When I first started watching baseball there was two leagues, the National and the American. There wasn’t two or three divisions in each league. When the World Series came around it was against the best team of the American League and the best team of the National League. It took 162 games to earn you the change and another 4 wins to claim a baseball Championship.
In 1969, there was changes. With the expansion of each league to 12 teams, it looked best to break each league into 2 divisions, an East and a West. While you still had to play 162 games the concern was as much on winning the division as it was to win the most games in the League.
At the end of the regular season you had first 5 games to win 3 then later 7 to win for to play in the World Series. It wasn’t always fairs, since at times it wasn’t the 2 best teams who played in the playoff, but the best of each division. At times even a weak divisional winner would wind up going to the World Series. All was alright.
The a few years later the American League decided to bring in the designated hitter rule.
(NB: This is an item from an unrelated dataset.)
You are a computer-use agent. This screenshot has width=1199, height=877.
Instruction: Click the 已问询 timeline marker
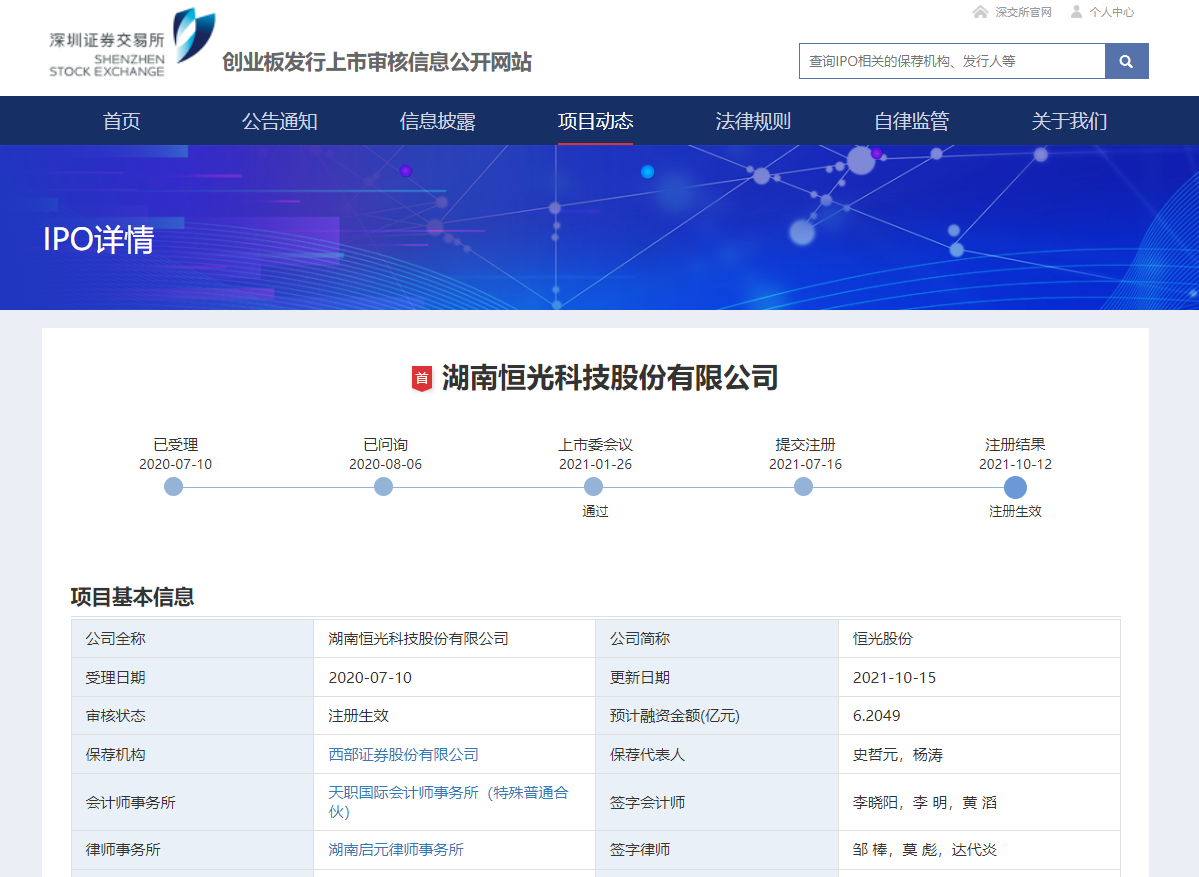(x=383, y=487)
The idea was for a hitter to bat for the pitcher to excitement to the offense. many will argue whether it was good or bad. But if nothing else, it gave identity to the two leagues, which up until that time played the same.
Then there was more expansion and instead of 2 divisions there were 3 and added a Wild Card team to post season. The fallacy of this that after the playoffs ended it was won by the team that had a hot streak. And it was possible that one of the teams could have actually been the 5th or even 6th team with the best record. And that weak team could have a 2 series streak and make the World Series.
But then baseball did, in my opinion not a good thing, was to create inter-league play and with that trying to created regional rivalry between the leagues. Some make sense others don’t. The Toronto/Philadelphia series makes as much sense as the Atlanta/Red Sox if you base it on the region.
The rivalries harks back when the White Sox and the Cubs had the first in the beginning of baseball and then later the Yankees with the Giants and Dodgers. But those came because they played in the same city and faced each other in the World Series. They grew because it happened, not because a baseball executive wished it to happen.
So as Inter-league plays begins, two of the big changes over the past 40 years come into play. Teams from the National League will play teams from the American, not in October when it should be, but in May and the designated hitter will be used by both teams in the American League city and not in the National League.
Anyway Long live baseball, but let’s remember the glory days when baseball was baseball.